The silence stretched. He was searching your face with the attention he'd always given you, the particular unnerving focus, looking for the seams in it. You kept your expression open. You'd always been good at drills. This was just a different kind.
“...I love you, Lohen.” You said insincerely, distaste frothing from your mouth.
Whatever he was looking for, he either found it or decided he would. The dagger disappeared. He leaned down and kissed you, one hand coming to rest against your jaw, and he kissed you like he'd been wanting to for archons know how long. When he pulled back there was something in his face that you'd never seen there before, a relief so raw it almost made you feel sorry for him. Almost.
"There," he said, and his thumb traced your cheek. "Was that so difficult, bunny?"
He almost laughed. He pulled you up from the floor and stood there with his hands on your face looking at you like he was checking that you were real. You let him, mainly because you were already deciding how much of this you could survive if you were patient.
"You're mine and we’re dating now. Understood? I want you to remember that every time you think about opening your mouth to the wrong person." He pulls back just enough to look at you. "I've already thought about what I'd do if you ran. I've had a week to think about it. Trust me when I say you don't want to find out if my imagination is accurate. Run, tell someone, do something stupid — and the next conversation we have won't be in a room with a door.”

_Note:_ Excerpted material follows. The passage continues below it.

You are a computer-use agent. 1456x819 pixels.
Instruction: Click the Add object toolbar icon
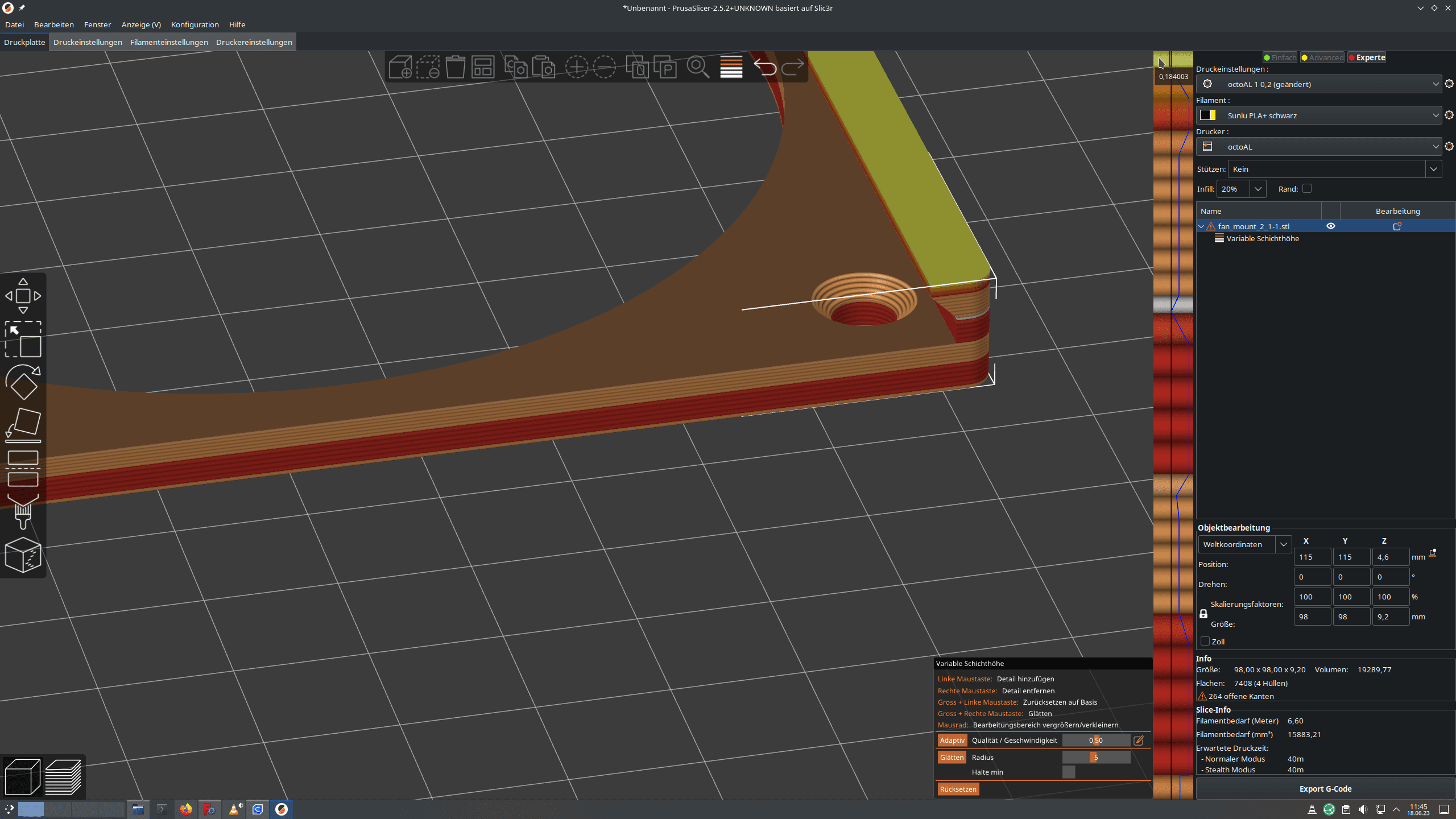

You didn't answer him. You didn't need to. He pulled you close and you let him, and over his shoulder you looked at the door.
His cold lips planted themselves against yours once more.
“I love you, [Name].”
₊⊹ WRITTEN BY @/riesvalentine ⸝⸝ do not steal/copy, translate (w/o permission or credit), or feed into ai
TOU – Icons are free to use, free to edit, with or without credit, likes and reblogs are encouraged. Please don’t re-upload or claim as your own. Please let me know about any broken links — DOWNLOAD
TOU – Icons are free to use, free to edit, with or without credit, likes and reblogs are appreciated but not required. Please don’t re-upload or claim as your own. Please let me know about any broken links — DOWNLOAD
Anya is live and ready to show you everything. Watch her strip, dance, and perform exclusive shows just for you. Interact in real-time and make your fantasies come true.

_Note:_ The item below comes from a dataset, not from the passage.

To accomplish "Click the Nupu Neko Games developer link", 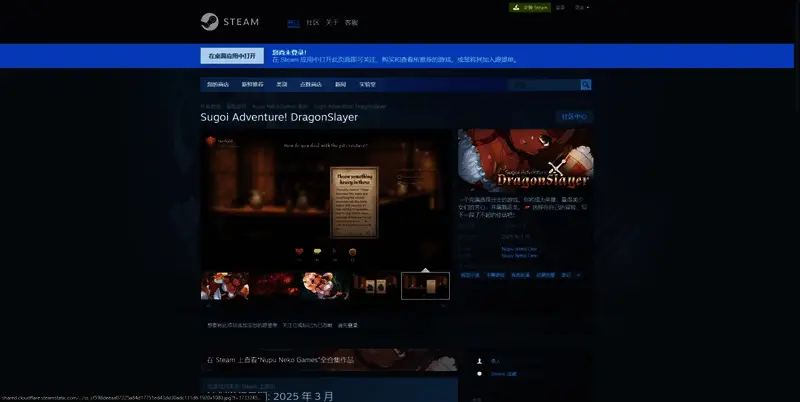I will click(519, 248).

✓ Live Streaming✓ Interactive Chat✓ Private Shows✓ HD Quality✓ Free Actions
Free to watch • No registration required • HD streaming
oh no, the gene for curly fur is recessive so a first generation mix would be normal coated. congratulations, you got a purebred Devon Rex off the street!
Anya is live and ready to show you everything. Watch her strip, dance, and perform exclusive shows just for you. Interact in real-time and make your fantasies come true.

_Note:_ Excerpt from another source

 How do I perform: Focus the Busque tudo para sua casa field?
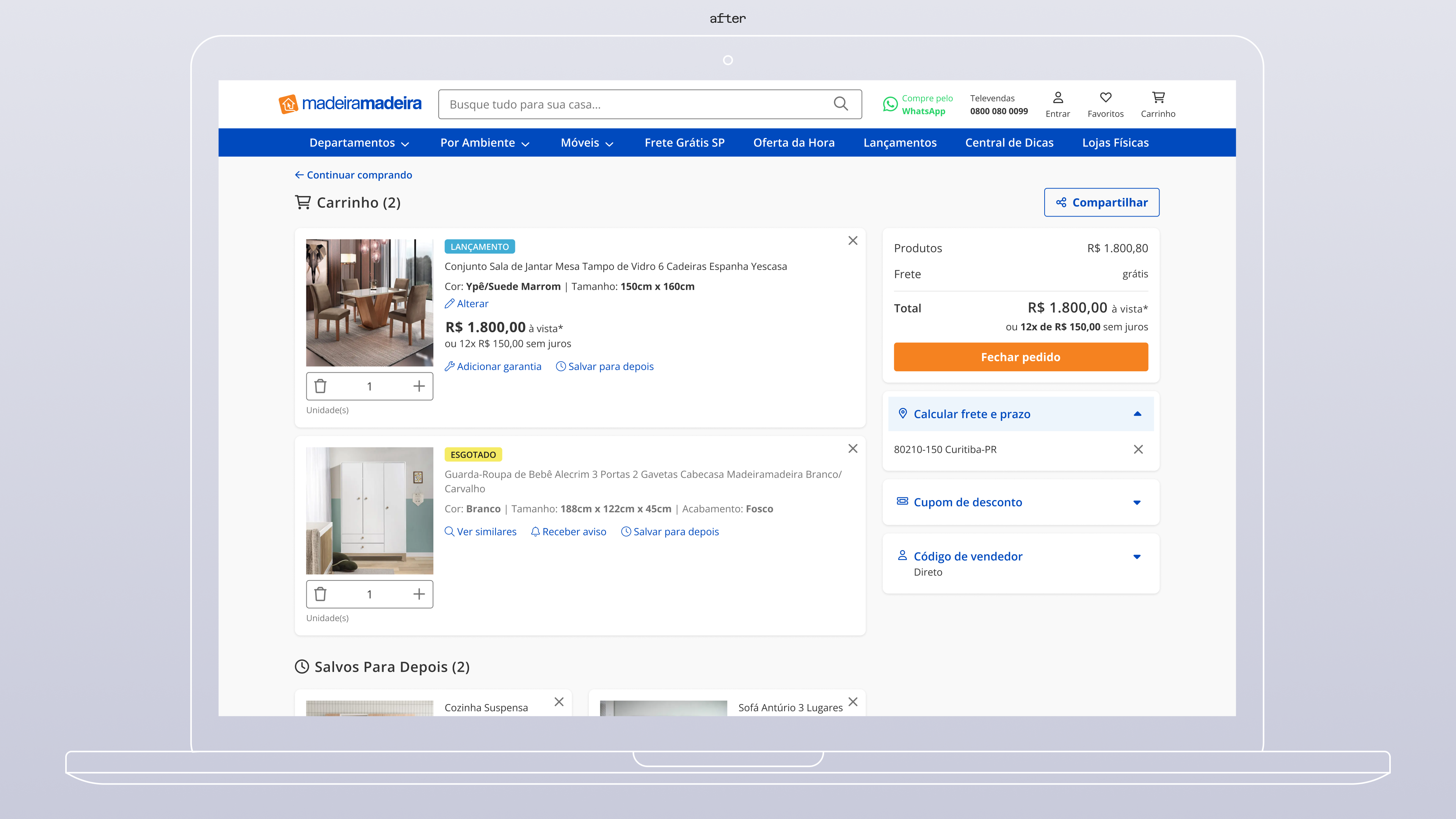[x=650, y=104]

✓ Live Streaming✓ Interactive Chat✓ Private Shows✓ HD Quality✓ Free Actions
Free to watch • No registration required • HD streaming
Anya is live and ready to show you everything. Watch her strip, dance, and perform exclusive shows just for you. Interact in real-time and make your fantasies come true.
✓ Live Streaming✓ Interactive Chat✓ Private Shows✓ HD Quality✓ Free Actions
Free to watch • No registration required • HD streaming
In the ye olde days, when technology allowed phones to become small but there was no general concensus on what a phone should/ought to look like, it was like the wild west of phone design. The crazier it was, the higher the prestige. Phones back then did two things and they did them with flamboyance.
Bobby: girls I have something important I gotta tell you.
Rumi: us too but you can go first.
Bobby: ok…
Bobby: well…
Bobby: I beat The Onceler in the 2026 tumblr sexyman poll.
*huntr/x looks at him in shock while in the middle of revealing they’re wearing “WE HUNT DEMONS” shirts*
Zoey: LETS GOOOOO BOBBY I VOTED FOR YOU!